Mais les gens raisonnent suivant leurs idées, jamais suivant leurs observations. Si seulement ils observaient un peu les choses, leur vie serait changée. Cela dit, ils verraient aussi le mensonge. Depuis qu'E* apprend à observer, elle s'est rendue compte que de tous les gens qui prétendent l'aimer (sa famille entre autres) personne ne l'aime. Les gens qui sont les plus proches sont ceux qui finalement la détestent le plus. Sa mère ne s'est pas du tout inquiétée quand son nouveau mari songeait à la violer et la menaçait avec un cutter, au point qu'elle a dû s'enfuir de la maison tellement elle était terrorisée. Par contre, maintenant qu'elle est avec moi et que je l'incite à penser par elle-même en regardant vraiment ce qui se passe, sa mère est devenue très inquiète. Elle dit qu'elle a très peur de moi. Motif : je me promène avec un casque mp3 sur les oreilles, et elle n'arrive pas à me cerner. Son père aussi me déteste et il a peur (et il s'inquiète, bien entendu). Motif : il se sent jugé. Disons plutôt qu'il se sent observé, et que son petit cinéma ne marche plus.

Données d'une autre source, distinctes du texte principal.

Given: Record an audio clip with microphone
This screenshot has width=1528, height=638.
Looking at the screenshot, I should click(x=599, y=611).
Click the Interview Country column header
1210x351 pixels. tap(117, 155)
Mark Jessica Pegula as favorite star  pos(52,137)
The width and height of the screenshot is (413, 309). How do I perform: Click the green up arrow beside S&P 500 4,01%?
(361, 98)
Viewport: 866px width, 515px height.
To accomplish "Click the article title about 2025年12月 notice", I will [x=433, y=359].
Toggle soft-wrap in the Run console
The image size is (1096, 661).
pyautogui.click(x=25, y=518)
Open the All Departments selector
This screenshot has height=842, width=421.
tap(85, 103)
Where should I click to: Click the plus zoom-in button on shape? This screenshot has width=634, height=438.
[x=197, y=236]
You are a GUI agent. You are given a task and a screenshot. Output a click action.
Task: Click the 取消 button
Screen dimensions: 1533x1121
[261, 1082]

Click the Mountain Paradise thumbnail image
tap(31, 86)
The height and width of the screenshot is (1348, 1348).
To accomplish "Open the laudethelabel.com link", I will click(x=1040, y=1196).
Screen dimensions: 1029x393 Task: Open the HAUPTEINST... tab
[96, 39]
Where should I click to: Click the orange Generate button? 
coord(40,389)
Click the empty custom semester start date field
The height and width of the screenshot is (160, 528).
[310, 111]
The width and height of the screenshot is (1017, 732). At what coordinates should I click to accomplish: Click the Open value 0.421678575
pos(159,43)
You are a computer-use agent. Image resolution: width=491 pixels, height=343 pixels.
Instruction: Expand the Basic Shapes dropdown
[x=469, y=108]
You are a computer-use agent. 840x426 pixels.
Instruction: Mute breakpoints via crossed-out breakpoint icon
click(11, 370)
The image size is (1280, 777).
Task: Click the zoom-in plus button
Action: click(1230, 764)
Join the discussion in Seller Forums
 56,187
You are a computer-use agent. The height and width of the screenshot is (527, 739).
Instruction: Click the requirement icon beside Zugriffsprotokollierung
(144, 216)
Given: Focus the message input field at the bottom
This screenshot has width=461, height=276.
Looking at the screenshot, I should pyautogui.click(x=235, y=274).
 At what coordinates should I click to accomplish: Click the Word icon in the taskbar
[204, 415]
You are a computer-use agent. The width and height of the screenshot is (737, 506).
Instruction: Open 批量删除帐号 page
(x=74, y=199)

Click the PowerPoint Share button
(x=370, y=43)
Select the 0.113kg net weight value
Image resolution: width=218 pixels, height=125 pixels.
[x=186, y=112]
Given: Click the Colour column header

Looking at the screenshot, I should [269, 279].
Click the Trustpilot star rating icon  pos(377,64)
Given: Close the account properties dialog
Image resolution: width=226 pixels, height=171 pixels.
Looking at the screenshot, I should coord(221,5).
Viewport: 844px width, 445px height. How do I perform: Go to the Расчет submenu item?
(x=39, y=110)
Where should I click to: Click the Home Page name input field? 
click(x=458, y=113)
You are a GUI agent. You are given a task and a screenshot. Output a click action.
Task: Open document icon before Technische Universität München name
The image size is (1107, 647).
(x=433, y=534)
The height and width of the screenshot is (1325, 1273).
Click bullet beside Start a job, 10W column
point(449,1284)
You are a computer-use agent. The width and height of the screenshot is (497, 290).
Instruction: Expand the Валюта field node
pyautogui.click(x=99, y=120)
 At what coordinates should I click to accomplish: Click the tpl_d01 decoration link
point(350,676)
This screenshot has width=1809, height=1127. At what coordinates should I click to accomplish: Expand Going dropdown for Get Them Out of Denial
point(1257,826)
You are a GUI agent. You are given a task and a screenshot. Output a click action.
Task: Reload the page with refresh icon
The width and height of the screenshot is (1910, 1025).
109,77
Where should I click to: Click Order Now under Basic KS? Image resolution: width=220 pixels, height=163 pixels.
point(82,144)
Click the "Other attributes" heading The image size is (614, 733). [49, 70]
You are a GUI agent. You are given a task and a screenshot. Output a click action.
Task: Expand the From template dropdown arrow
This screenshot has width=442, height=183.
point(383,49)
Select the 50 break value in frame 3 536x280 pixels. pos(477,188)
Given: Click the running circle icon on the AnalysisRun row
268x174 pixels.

C'est un peu le revers de la médaille. Si l'on "sait" comment aimer quelqu'un et qu'on le fait, par comparaison cette personne va constater que personne d'autre ne l'aime... Ce n'est pas un grand secret ni quelque chose de très difficile : il faut vouloir le bonheur de la personne et l'encourager sur cette voie. Mais cela veut dire aussi que l'on a identifié ce qui peut rendre réellement heureux dans une vie.